Soroti Mutasi 11 Kapolres di NTT, TPDI Dorong Mekanisme Pertanggungjawaban Publik
search

Soroti Mutasi 11 Kapolres di NTT, TPDI Dorong Mekanisme Pertanggungjawaban Publik

Zona Barat
Koordinator Tim Pembela Demokrasi Indonesia (TPDI). Foto: Politeia.id

Politeia.id -- Koordinator TPDI Petrus Selestinus menyoroti mutasi 11 kapolres di wilayah hukum Polda NTT. Mutasi yang dilakukan secara serempak dan bersamaan ini menurutnya menimbulkan tanda tanya publik terkait pertanggungjawaban capaian dan kasus yang ditinggalkan kapolres.

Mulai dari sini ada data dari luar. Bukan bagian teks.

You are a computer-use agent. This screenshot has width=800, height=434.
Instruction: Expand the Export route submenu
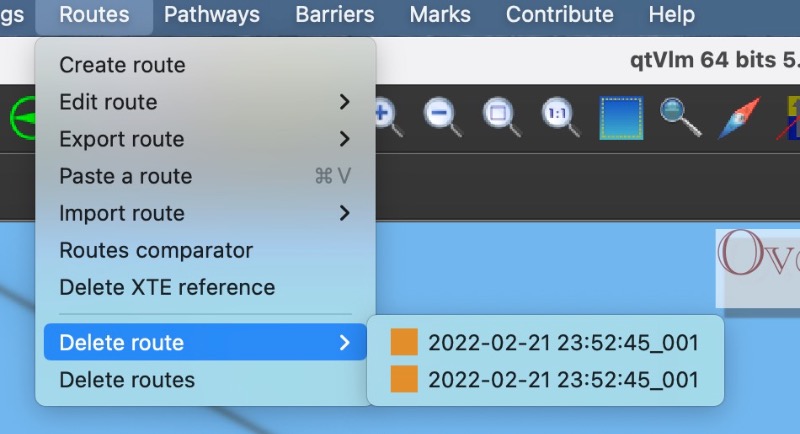[x=205, y=139]
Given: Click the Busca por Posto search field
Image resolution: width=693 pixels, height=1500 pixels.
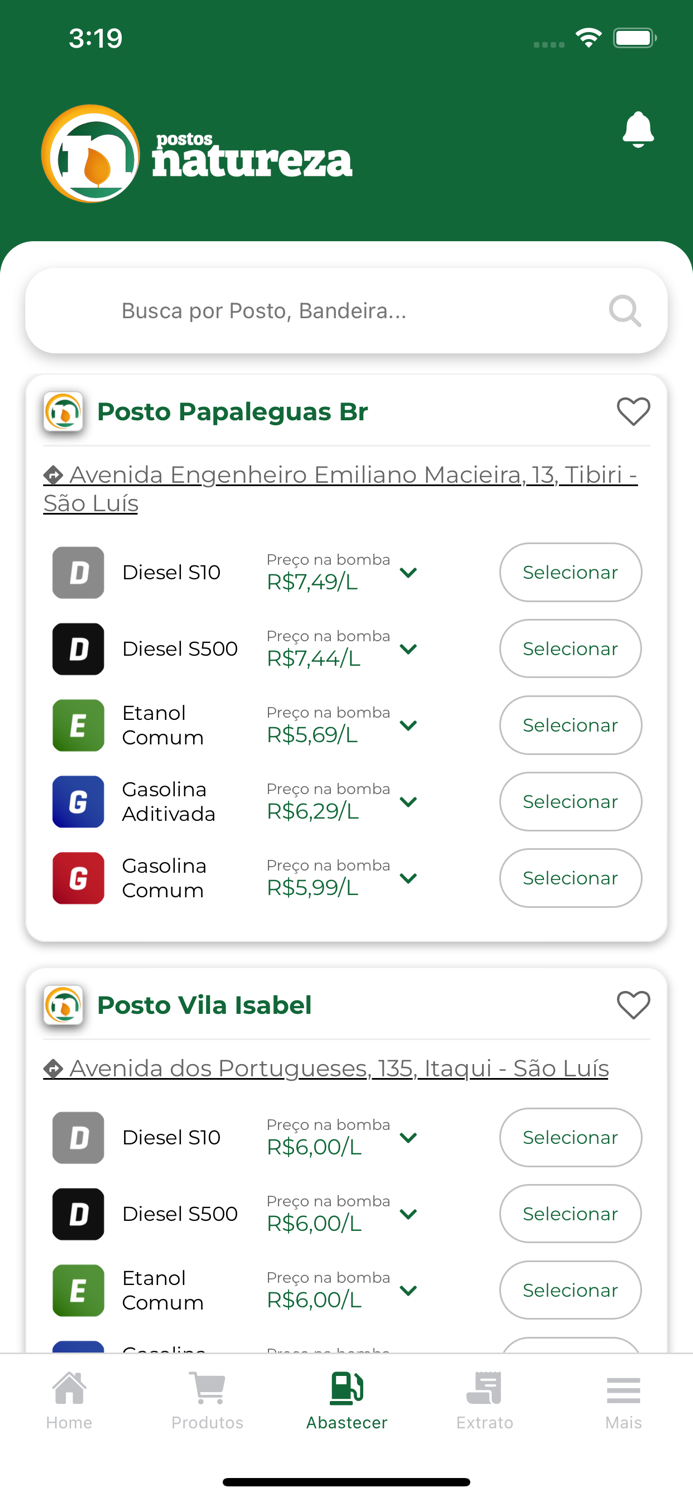Looking at the screenshot, I should (x=300, y=310).
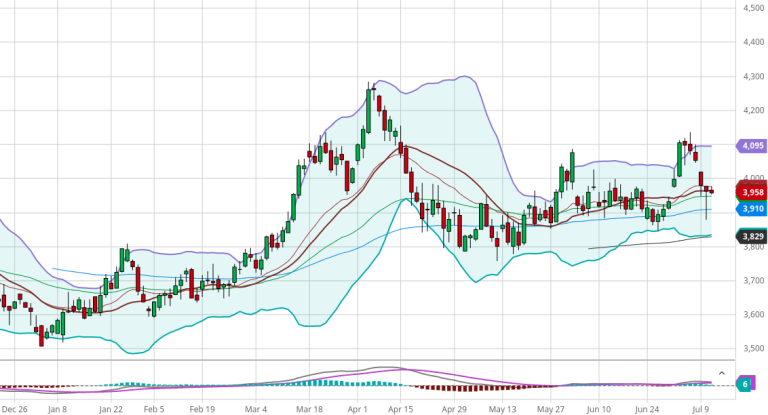Click the blue 3,910 moving average label
This screenshot has width=768, height=415.
click(x=752, y=208)
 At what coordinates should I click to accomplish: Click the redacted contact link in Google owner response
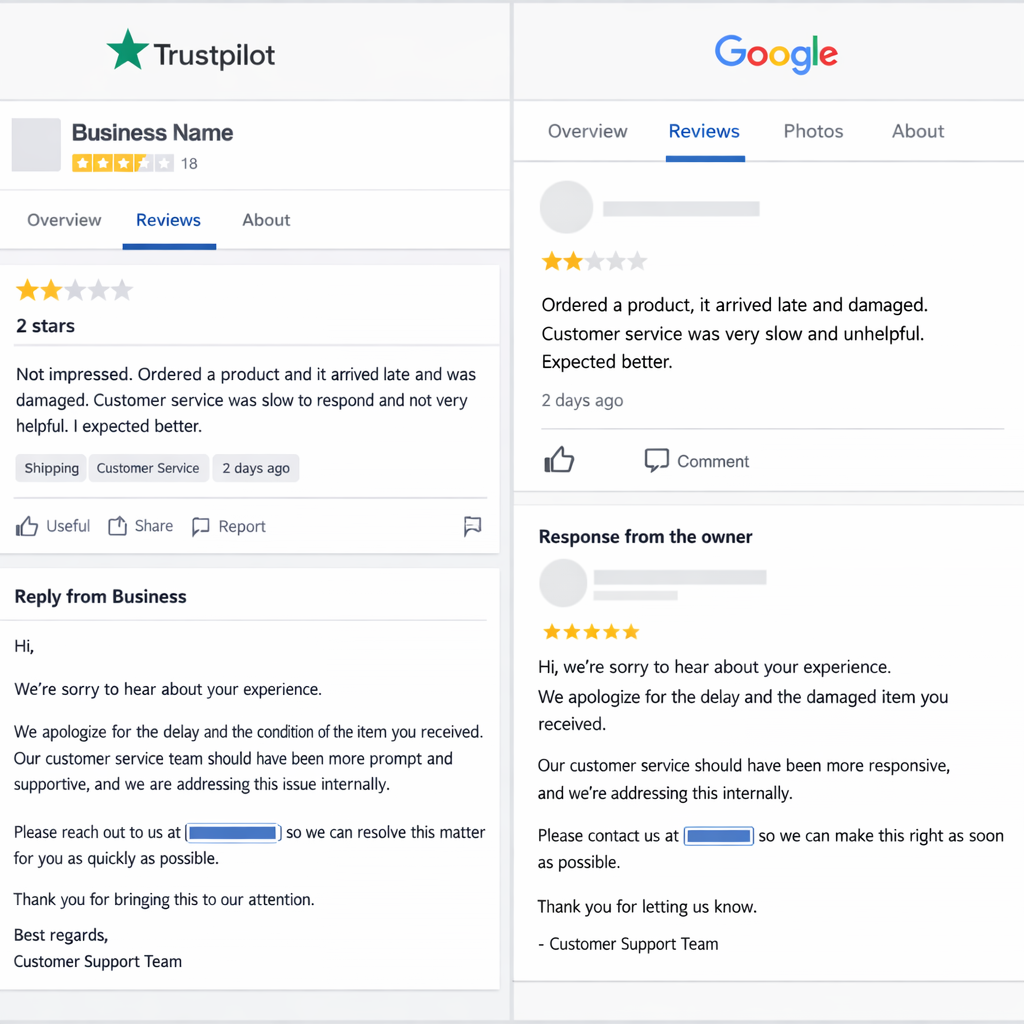(x=718, y=835)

Menurut Petrus, meski domain mutasi merupakan wewenang Kapolri Jenderal Listyo Sigit, namun seyogyanya rakyat NTT diberi ruang untuk mengetahui rekam jejak kinerja dan capaian 11 kapolres selama ini.

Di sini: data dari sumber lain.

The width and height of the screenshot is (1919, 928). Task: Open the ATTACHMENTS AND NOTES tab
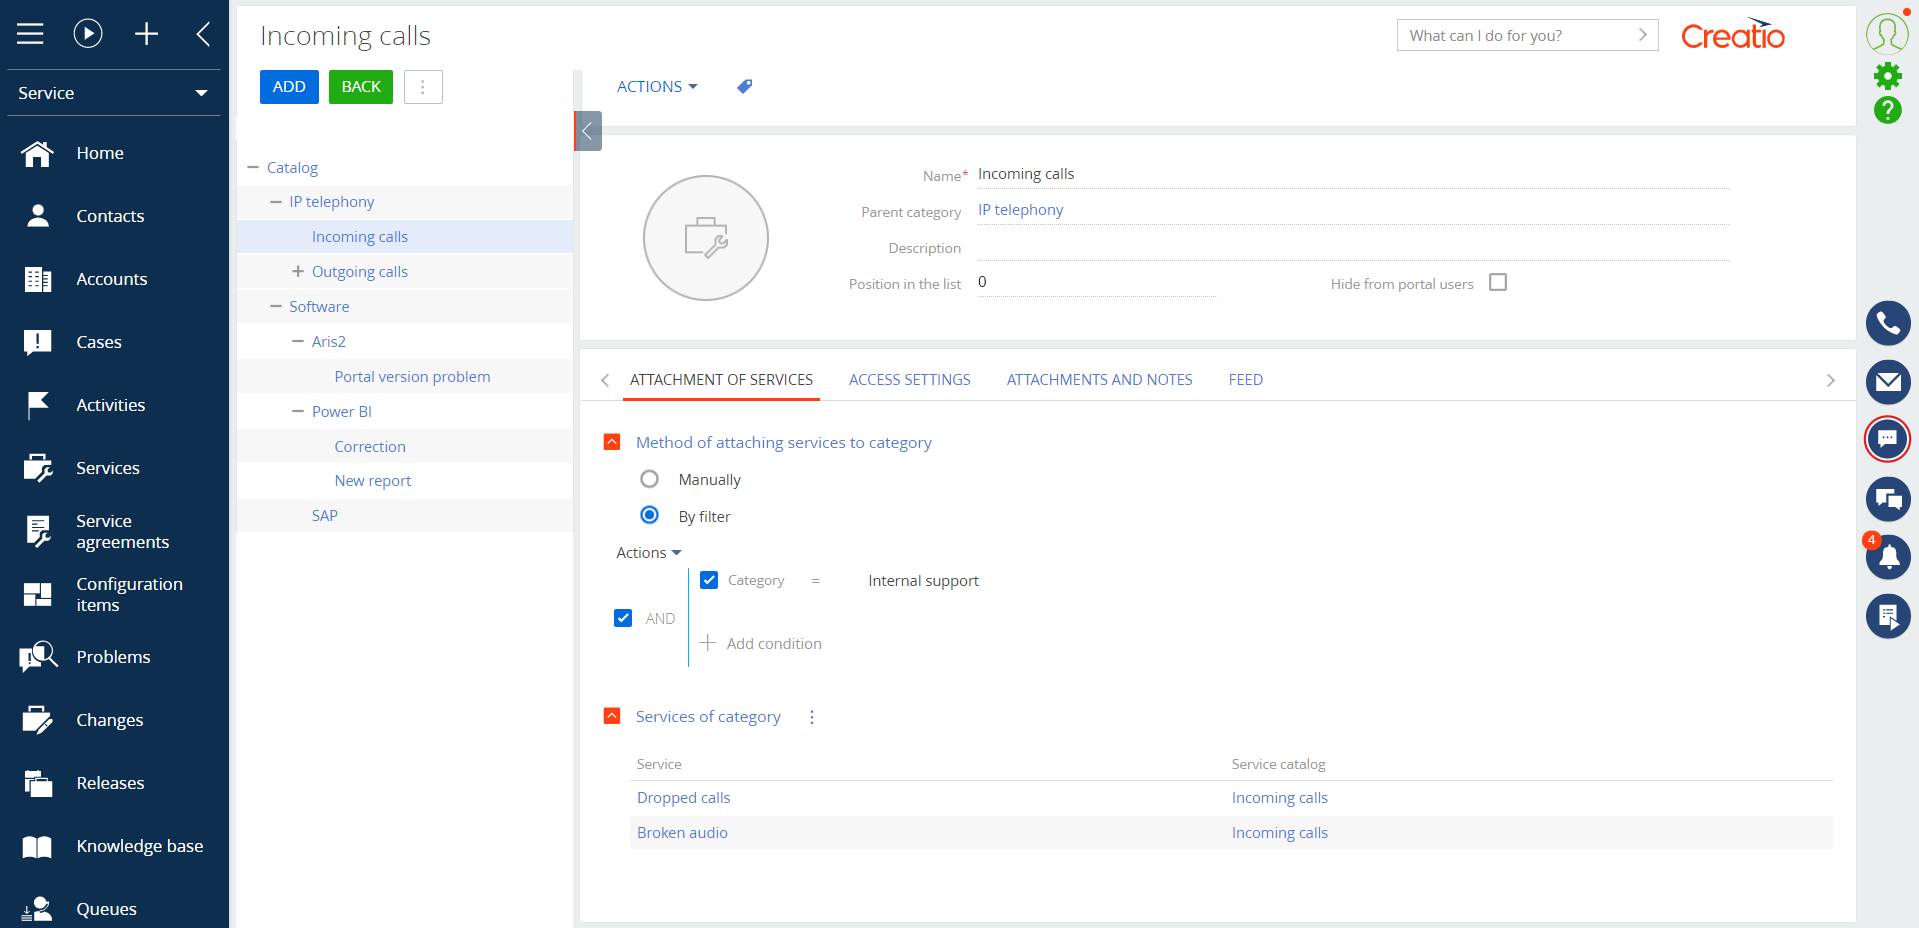pyautogui.click(x=1099, y=380)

"Tanpa publik tahu alasan mutasi atau pergeseran, prestasi apa saja yang telah diukir dan berapa banyak tunggakan perkara serta apa sebab terjadinya tunggakan perkara," kata Petrus dalam keterangannya, Kamis (27/1).

Menurut Petrus, prinsip pertanggungjawaban publik mengharuskan setiap pejabat wajib mempertanggungjawabkan tugasnya. Hal ini dalam rangka mewujudkan asas-asas umum pemerintahan yang baik, bersih dan bebas dari KKN. 

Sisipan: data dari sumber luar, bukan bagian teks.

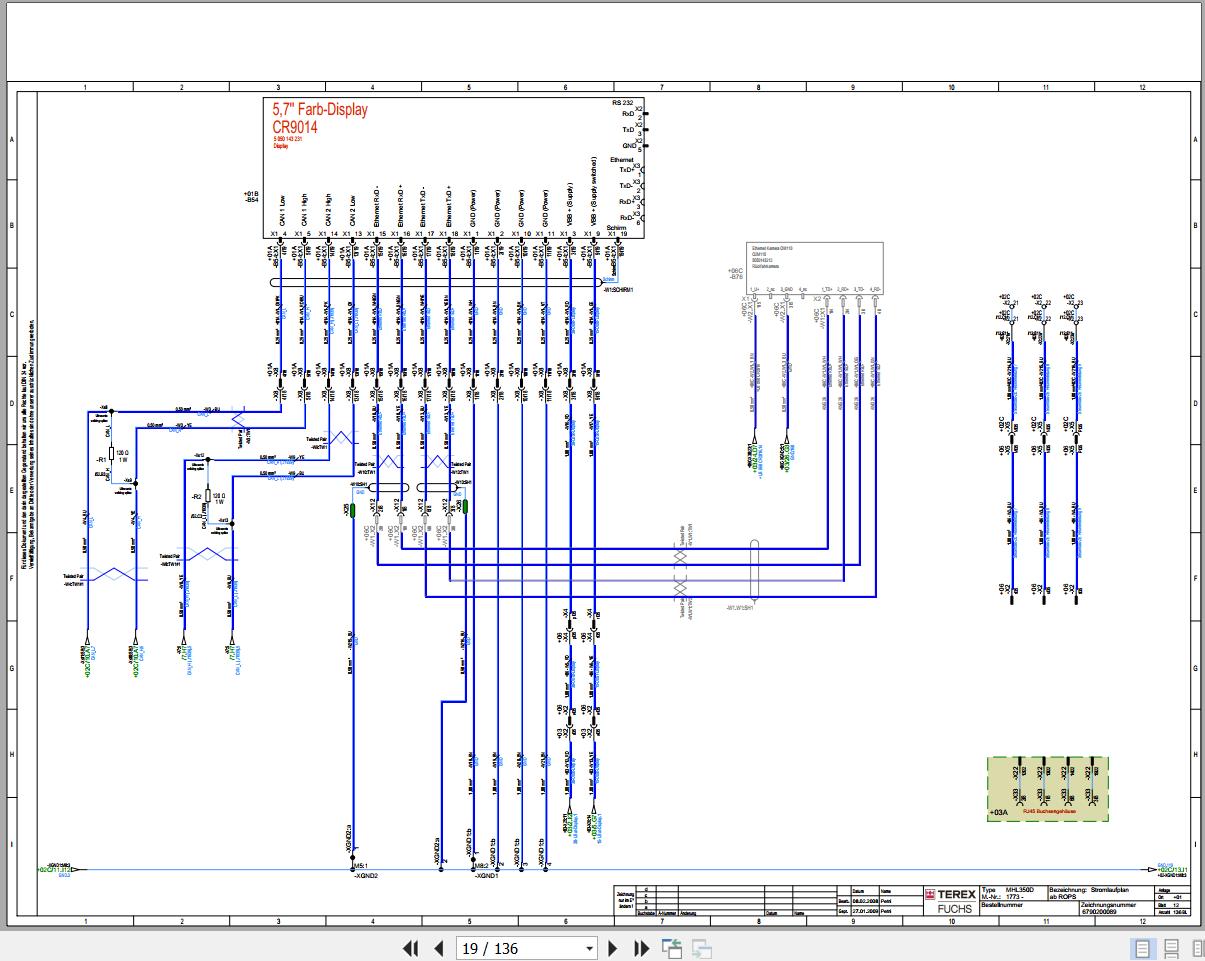Viewport: 1205px width, 961px height.
Task: Jump to the last page
Action: [642, 948]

"Tujuannya agar publik tahu mana tugas-tugas yang mangkrak, apa sebab tugas-tugasnya mangkrak dan lain-lain. Agar serah terima nanti masyarakat bisa tahu tugas pokok apa yang harus diprioritaskan, bukan mencari-cari obyekan apa yang gampang jadi uang," ujar advokat Peradi ini. 

Oleh karena itu, saran dia, setiap mutasi pimpinan atau pejabat publik di lingkungan pemerintahan daerah, khususnya dalam lingkup Forkopimda di NTT, seharusnya mempertanggungjawabkan tugas-tugasnya kepada publik terlebih dahulu.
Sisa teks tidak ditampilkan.